**Exercise requirements:**
1. Name every company that the article on purpose-driven companies presents as an example of leaders making bold decisions.
2. Summarize the article on purpose-driven companies in two sentences.
3. From the article on purpose-driven companies, quote the stretch from "CVS Health made" through "customers and employees.".

**Study text:**
┄┄┄┄┄┄
If companies want to thrive in the purpose-driven economy, they must decide where they stand
Jan 16, 2019 10:46AM
● By Kathleen Maris
By Tom Martin
Along with the usual business buzzwords such as vision, mission, goals, objectives, and values, a new word has been gaining traction in recent years: purpose.
Customers are seeking it in the companies that make the products they buy. Young graduates are searching for it from prospective employers. Investors are scanning research reports when deciding where to direct their stock purchases. What is the company’s purpose? What does it stand for? Why does it exist?
For some organizations, this examination can lead to some uncomfortable dialogue and the ultimate realization that they really haven’t spent much time defining their purpose. And if the sole purpose of a company’s existence is simply to make a profit, that may leave some stakeholders wanting more.
Three companies provide excellent examples of how leaders are making bold decisions that balance the need to be profitable with the realization that purpose increasingly matters to many stakeholders.
CVS Health made a bold decision in 2014 to stop selling tobacco products in its stores. The move cost the company more than $2 billion in lost sales, ruffling the feathers of CVS shareholders. But the company felt that as a healthcare provider it could not ignore the obvious disconnect implicit in selling products that were clearly damaging the health of its customers and employees.
Since CVS stopped selling tobacco, some remarkable things have happened. According to the company, cigarette pack sales have dropped an additional one percent across all retailers in states where CVS Pharmacy had a 15 percent or greater share of the retail pharmacy market, compared to states with no CVS Pharmacy stores.
A company-sponsored study also showed a four percent increase in nicotine patch purchases in those same states during the period immediately following the end of tobacco sales, indicating that there was also a positive effect on attempts to quit smoking. People are obviously still buying tobacco products, but not in CVS stores.
Dick’s Sporting Goods made a similar tough decision following the tragedy at Marjory Stoneman Douglas High School in Parkland, Fla., when it chose to stop selling assault-style weapons and high-capacity ammunition magazines in its stores and on its website. The company also stopped selling any type of gun to customers under age 21. The assailant in Parkland had purchased a shotgun from a Dick’s Sporting Goods store in 2017, although it was not the weapon used in the killings. Nevertheless, it made the difficult decision even more poignant.
The company’s CEO, Edward Stack, expressed it this way: “We did everything by the book. We did everything that the law required, and still he was able to buy a gun. When we looked at that, we said, ‘The systems that are in place across the board just aren’t effective enough to keep us from selling someone a gun like that.’"
Not everyone was pleased with the decision. Some employees resigned from the company, and some unhappy customers vowed to never shop at Dick’s again. But Stack was undeterred. “We needed to take a stand and do this,” he said.
Chobani took a stand in a different way: through its employment practices. Chobani’s founder and CEO, Hamdi Ulukaya, was concerned enough about the plight of refugees around the world that he implemented a program to recruit and hire those who had been displaced though war, famine, and other hardships. Ulukaya is himself a Turkish immigrant of Kurdish descent. He immigrated in 1994 to New York and founded Chobani in 2007. The yogurt company has grown rapidly, and now employs more than 2,000 people. Ulukaya himself has prospered and is now a billionaire.
┄┄┄┄┄┄
**Given data:**
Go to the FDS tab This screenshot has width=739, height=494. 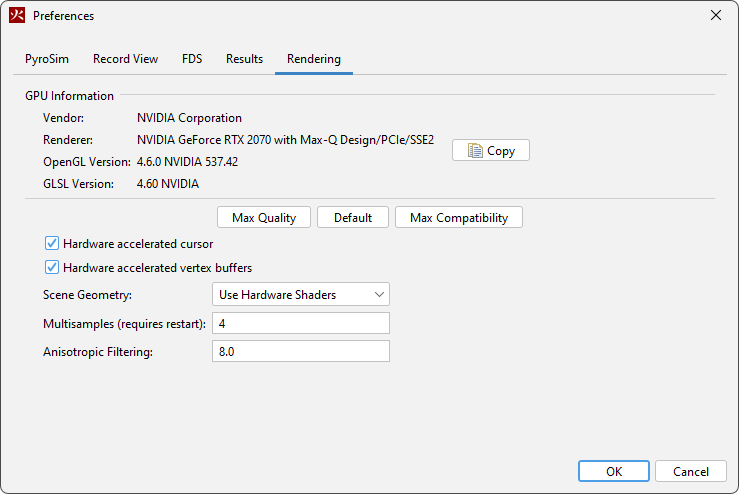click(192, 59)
┄┄┄┄┄┄
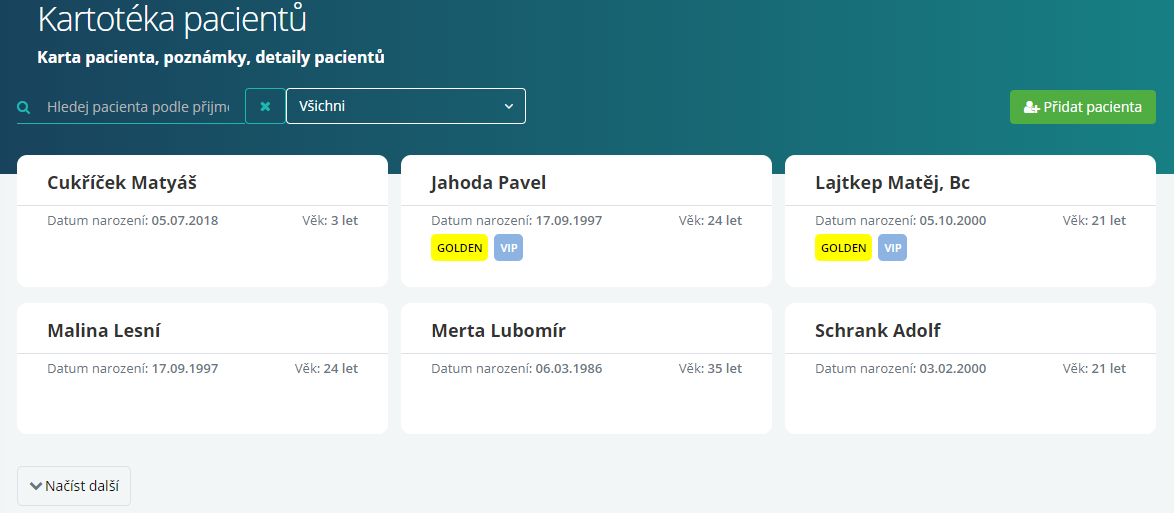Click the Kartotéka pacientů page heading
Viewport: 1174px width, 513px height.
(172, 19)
┄┄┄┄┄┄
**Answers for the exercise:**
1. CVS Health, Dick's Sporting Goods, Chobani

2. Customers, young graduates and investors increasingly look for a company's purpose, and a company whose sole purpose is profit may leave some stakeholders wanting more. CVS Health stopped selling tobacco, Dick's Sporting Goods stopped selling assault-style weapons and any gun to customers under 21, and Chobani recruited and hired refugees, each balancing profitability with purpose.

3.
CVS Health made a bold decision in 2014 to stop selling tobacco products in its stores. The move cost the company more than $2 billion in lost sales, ruffling the feathers of CVS shareholders. But the company felt that as a healthcare provider it could not ignore the obvious disconnect implicit in selling products that were clearly damaging the health of its customers and employees.